Filippo Cristina Amat di San, Ardon Orly, Longo Nicola
Department of Pediatrics and Pathology, University of Utah, Salt Lake City, UT 84132, USA.
Biochim Biophys Acta. 2011 Mar;1812(3):312-20. doi: 10.1016/j.bbadis.2010.11.007. Epub 2010 Nov 29.

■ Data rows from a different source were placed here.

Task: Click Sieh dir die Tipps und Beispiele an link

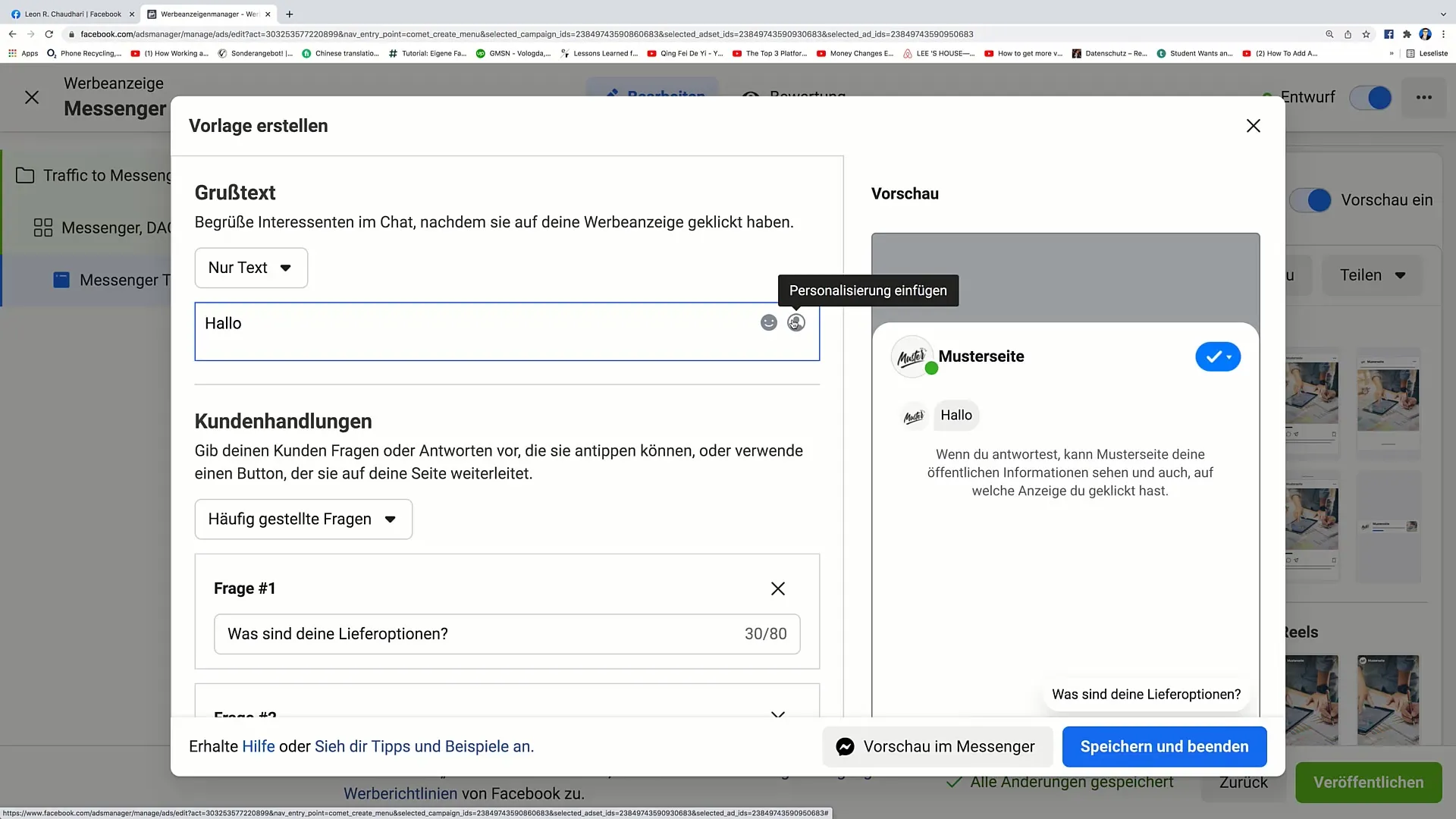Action: point(422,747)
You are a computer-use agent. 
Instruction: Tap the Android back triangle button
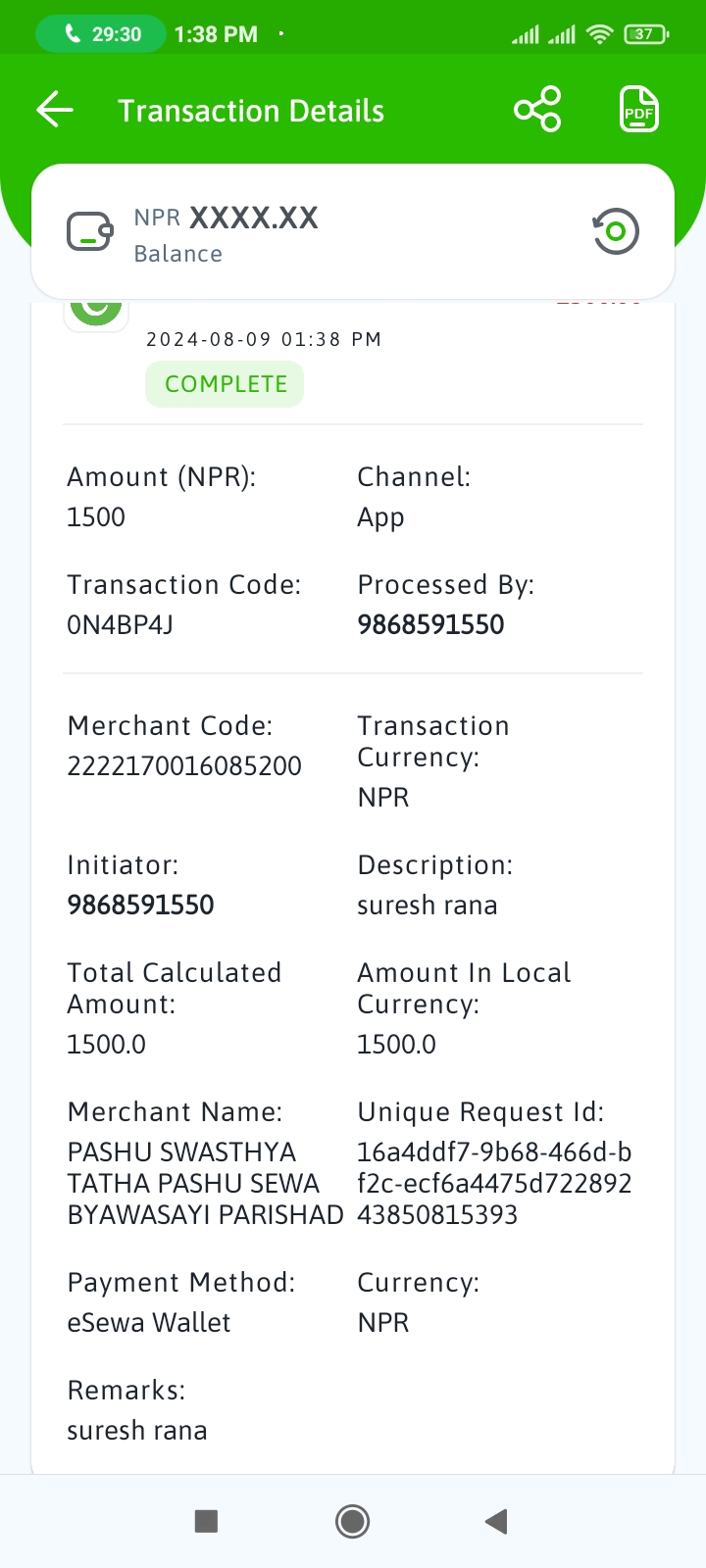496,1521
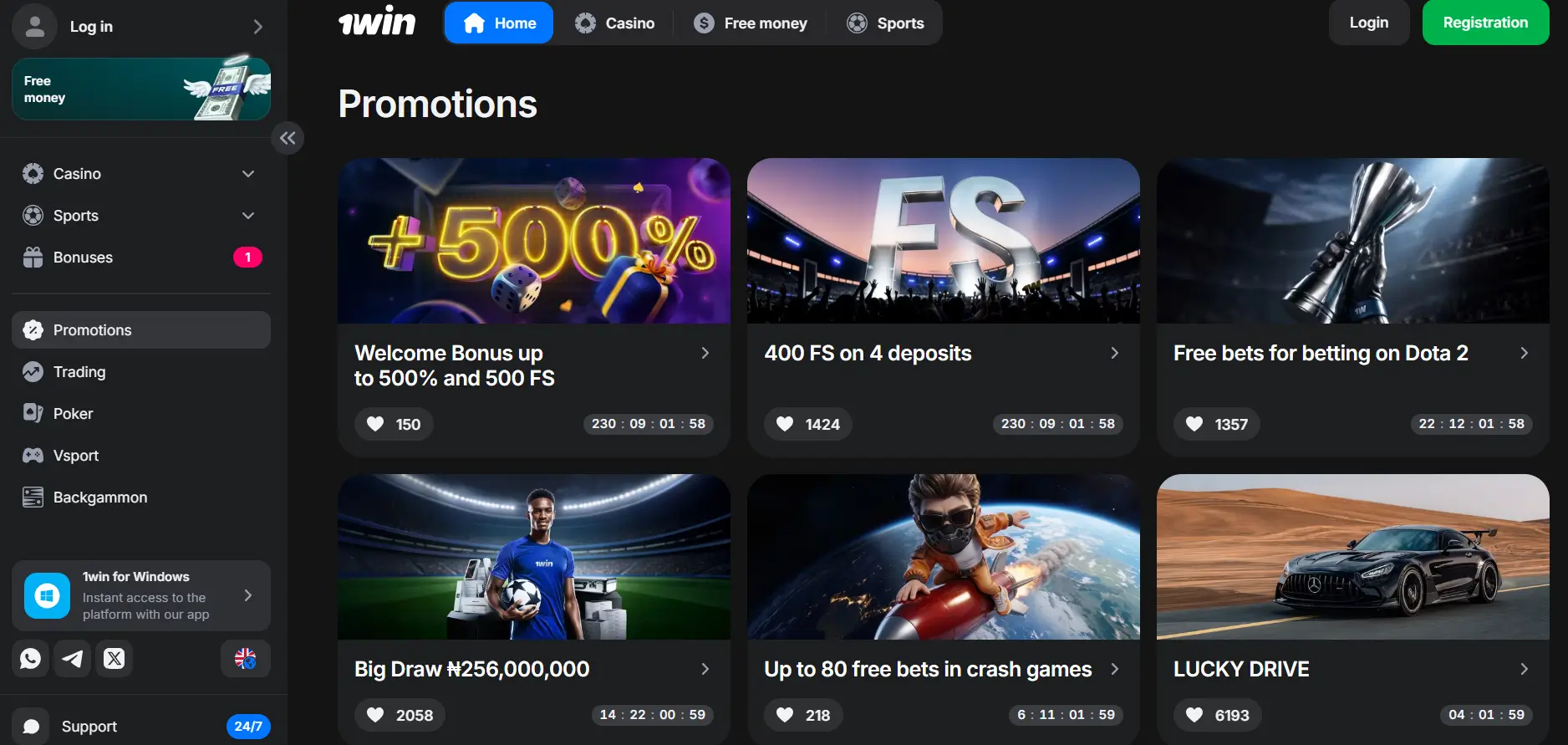Click the 1win logo
This screenshot has width=1568, height=745.
tap(377, 22)
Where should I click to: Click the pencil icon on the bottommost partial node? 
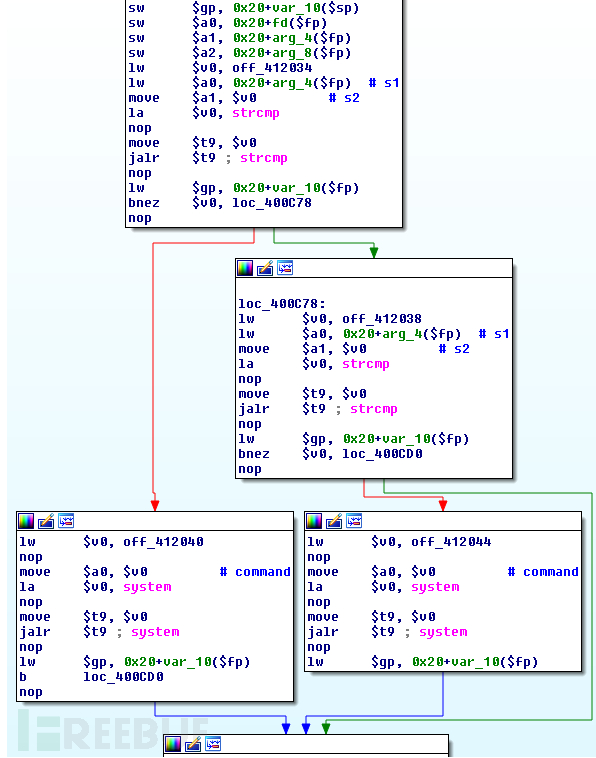[193, 744]
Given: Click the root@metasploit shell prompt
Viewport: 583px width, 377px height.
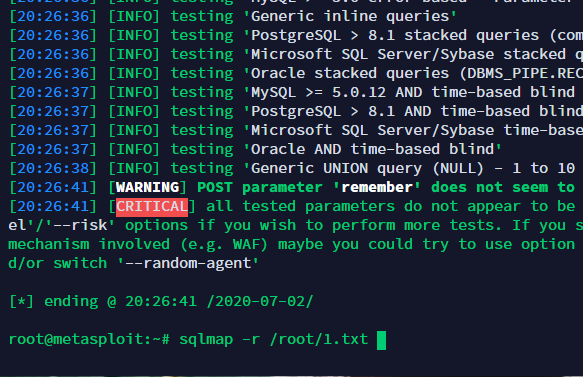Looking at the screenshot, I should [89, 339].
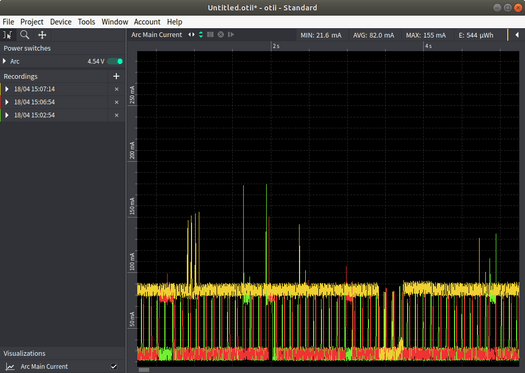Activate the zoom magnifier tool
This screenshot has height=373, width=525.
(24, 35)
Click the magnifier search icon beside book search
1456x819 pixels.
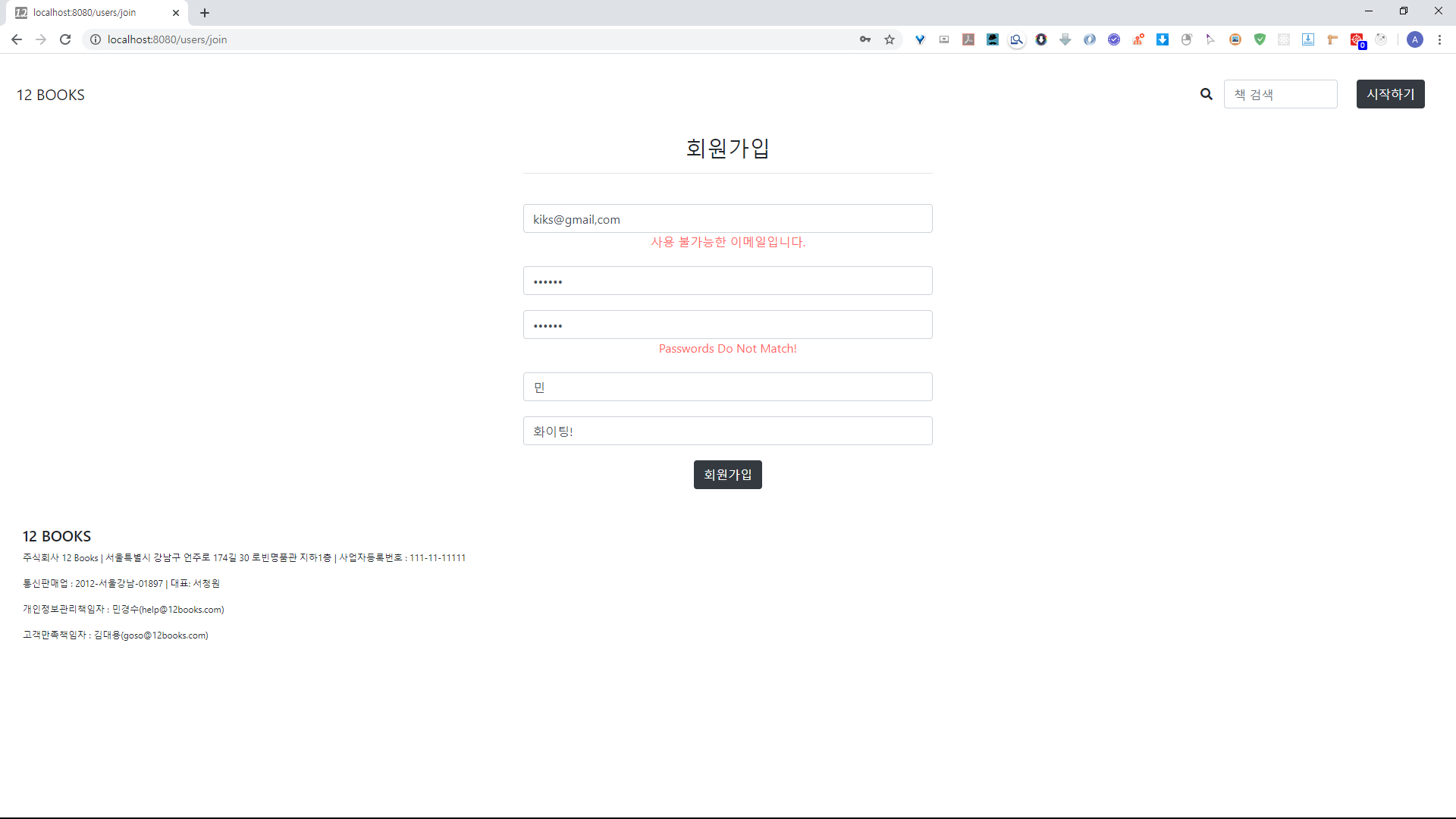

Primary carnitine deficiency is caused by impaired activity of the Na(+)-dependent OCTN2 carnitine/organic cation transporter. Carnitine is essential for entry of long-chain fatty acids into mitochondria and its deficiency impairs fatty acid oxidation. Most missense mutations identified in patients with primary carnitine deficiency affect putative transmembrane or intracellular domains of the transporter. Exceptions are the substitutions P46S and R83L located in an extracellular loop close to putative glycosylation sites (N57, N64, and N91) of OCTN2. P46S and R83L impaired glycosylation and maturation of OCTN2 transporters to the plasma membrane. We tested whether glycosylation was essential for the maturation of OCTN2 transporters to the plasma membrane. Substitution of each of the three asparagine (N) glycosylation sites with glutamine (Q) decreased carnitine transport. Substitution of two sites at a time caused a further decline in carnitine transport that was fully abolished when all three glycosylation sites were substituted by glutamine (N57Q/N64Q/N91Q). Kinetic analysis of carnitine and sodium-stimulated carnitine transport indicated that all substitutions decreased the Vmax for carnitine transport, but N64Q/N91Q also significantly increased the Km toward carnitine, indicating that these two substitutions affected regions of the transporter important for substrate recognition. Western blot analysis confirmed increased mobility of OCTN2 transporters with progressive substitutions of asparagines 57, 64 and/or 91 with glutamine. Confocal microscopy indicated that glutamine substitutions caused progressive retention of OCTN2 transporters in the cytoplasm, up to full retention (such as that observed with R83L) when all three glycosylation sites were substituted. Tunicamycin prevented OCTN2 glycosylation, but it did not impair maturation to the plasma membrane. These results indicate that OCTN2 is physiologically glycosylated and that the P46S and R83L substitutions impair this process. Glycosylation does not affect maturation of OCTN2 transporters to the plasma membrane, but the 3 asparagines that are normally glycosylated are located in a region important for substrate recognition and turnover rate.
原发性肉碱缺乏症是由钠依赖性OCTN2肉碱/有机阳离子转运体活性受损引起的。肉碱对于长链脂肪酸进入线粒体至关重要,其缺乏会损害脂肪酸氧化。在原发性肉碱缺乏症患者中鉴定出的大多数错义突变影响转运体的推定跨膜或细胞内结构域。例外情况是位于靠近OCTN2推定糖基化位点(N57、N64和N91)的细胞外环中的P46S和R83L替代。P46S和R83L损害了OCTN2转运体向质膜的糖基化和成熟。我们测试了糖基化对于OCTN2转运体向质膜成熟是否必不可少。用谷氨酰胺(Q)替代三个天冬酰胺(N)糖基化位点中的每一个都会降低肉碱转运。一次替代两个位点会导致肉碱转运进一步下降,当所有三个糖基化位点都被谷氨酰胺替代(N57Q/N64Q/N91Q)时,这种下降完全消除。对肉碱和钠刺激的肉碱转运的动力学分析表明,所有替代都降低了肉碱转运的Vmax,但N64Q/N91Q也显著增加了对肉碱的Km,表明这两个替代影响了转运体中对底物识别重要的区域。蛋白质印迹分析证实,随着天冬酰胺57、64和/或91逐渐被谷氨酰胺替代,OCTN2转运体的迁移率增加。共聚焦显微镜检查表明,谷氨酰胺替代导致OCTN2转运体在细胞质中逐渐滞留,当所有三个糖基化位点都被替代时,会完全滞留(如R83L所观察到的)。衣霉素可阻止OCTN2糖基化,但不会损害其向质膜的成熟。这些结果表明OCTN2在生理上是糖基化的,并且P46S和R83L替代会损害这一过程。糖基化不影响OCTN2转运体向质膜的成熟,但通常被糖基化的三个天冬酰胺位于对底物识别和周转率重要的区域。